I remember sitting at my desk back in 2006 thinking:
I don’t want this. I don’t want any of this.
From the outside looking in, everything seemed perfect. I’d made it. I’d achieved everything I’d ever wanted:
I had my MBA.
I had a high paying job.
I flew on corporate jets and stayed in the nicest hotels.
I had a huge house on a golf course.
I had a country club membership.
I had nice cars.
I could buy anything I wanted.
And then one day I walked in and quit my job. I didn’t even clean out my desk. I left all the remnants of one life with the intention of moving on to something I hadn’t even found yet.
Really, I had started to check out well before the day that I actually left. I remember driving into my driveway in the wee hours of the morning (because I rarely got home the same day I went to work), I’d turn the car off and just sit there. Every night I pulled in there was a family of deer by the edge of the house. This went on for weeks. I would sit silently in my car and watch them eat the perfect landscaping that we’d spent so much money on, almost laughing at the irony of it all. Sitting there, with the whole world asleep around me, I would think:
Is this all there is?
And I knew that I wanted more but it came with overwhelming fear.
My mind was on repeat:
How do I walk away from all of this without looking like a failure?
How can I be brave enough to change the path I’m on?
How will I explain to people that although this may look like success it doesn’t feel like it?
How do I rearrange my whole life…..just to figure out what I want out of it?
Where is the exit? Please God give me an exit!
Then, on one of those nights, sitting in the still and quiet of my driveway, I found the quiet gift of grace. The fear vanished. I didn’t know what my path was going to be yet. I didn’t have anything planned out. I just knew that I didn’t want what I had.
The funny thing about faith and bravery is that they start to build on each other, if you let them.
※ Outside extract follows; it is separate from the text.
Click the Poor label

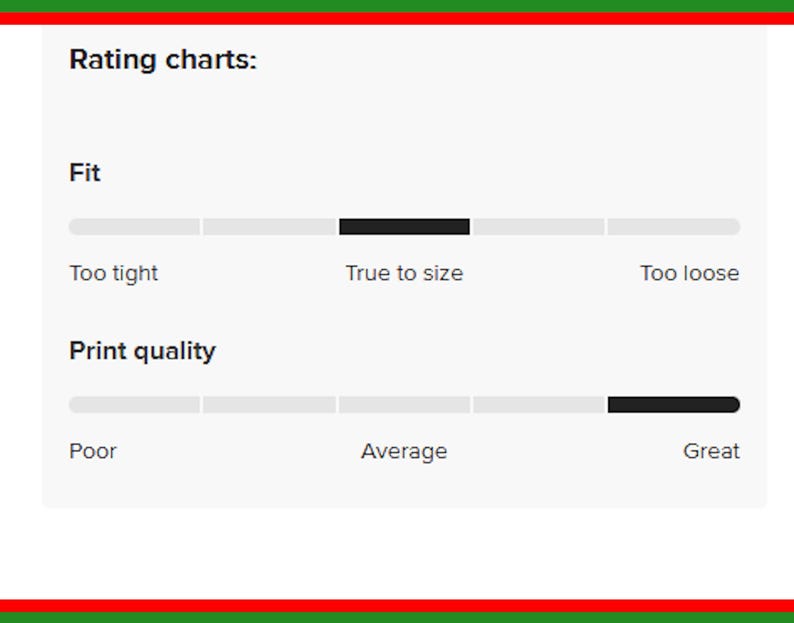93,451
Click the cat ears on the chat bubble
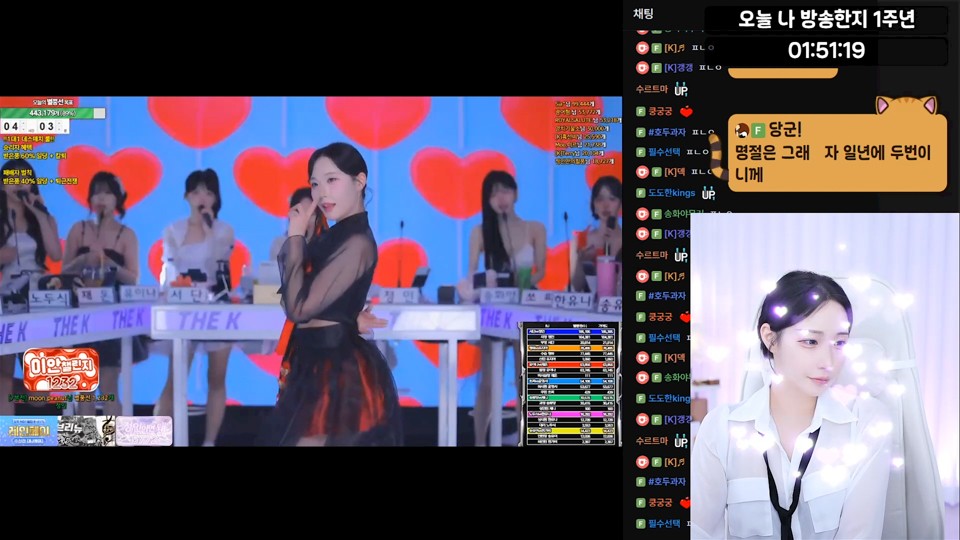The image size is (960, 540). click(x=905, y=105)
In the 30 days following the day I quit my “dream” job:
My husband quit his “dream” job.
We sold our “dream” house.
We sold our “dream” cars.
We walked away from a non-refundable country club membership.
We moved 3,000 miles across the country.
We didn’t bring much with us, mostly boxes of books, journals and photos. I gave Mr. LBB a box or two as well.
And yes, everyone thought we were nuts. Here’s an important message, write it down:
Sometimes it’s a relief to be NUTS…..when people think you are crazy it takes away the need for explanation.
But the truth is, I’ve never regretted walking away from it all. Ok, maybe for exactly 3 seconds every time I look at my huge stack of medical bills, but it quickly goes away. But maybe that’s not regret, maybe it’s just a little bit of longing for security. We all want security, but in the physical world there isn’t any. When I start worrying and longing for something else it means I’ve drifted away from my faith. It’s an easy measure for me.
For so long, I thought I had to be this hard shell of bravery and endurance. I viewed success and failure as black and white. But sometimes being brave is allowing yourself to fail. Now I look at failure not so much as an exit but as another door opening.
I feel something stirring in me again. I feel restless. I want less. I want simple. God can be kind of relentless sometimes….and it always seems to be when I think I don’t need him so much anymore. I need to find time to be still and listen. And I need to be brave enough to re-arrange my life to fit through whatever door opens….wherever it is.
Update: The quotes from this post came from a book called Sacred Rhythms by Ruth Haley Barton. I’m in a bible study right now at church that is based on the book. It’s very inspiring.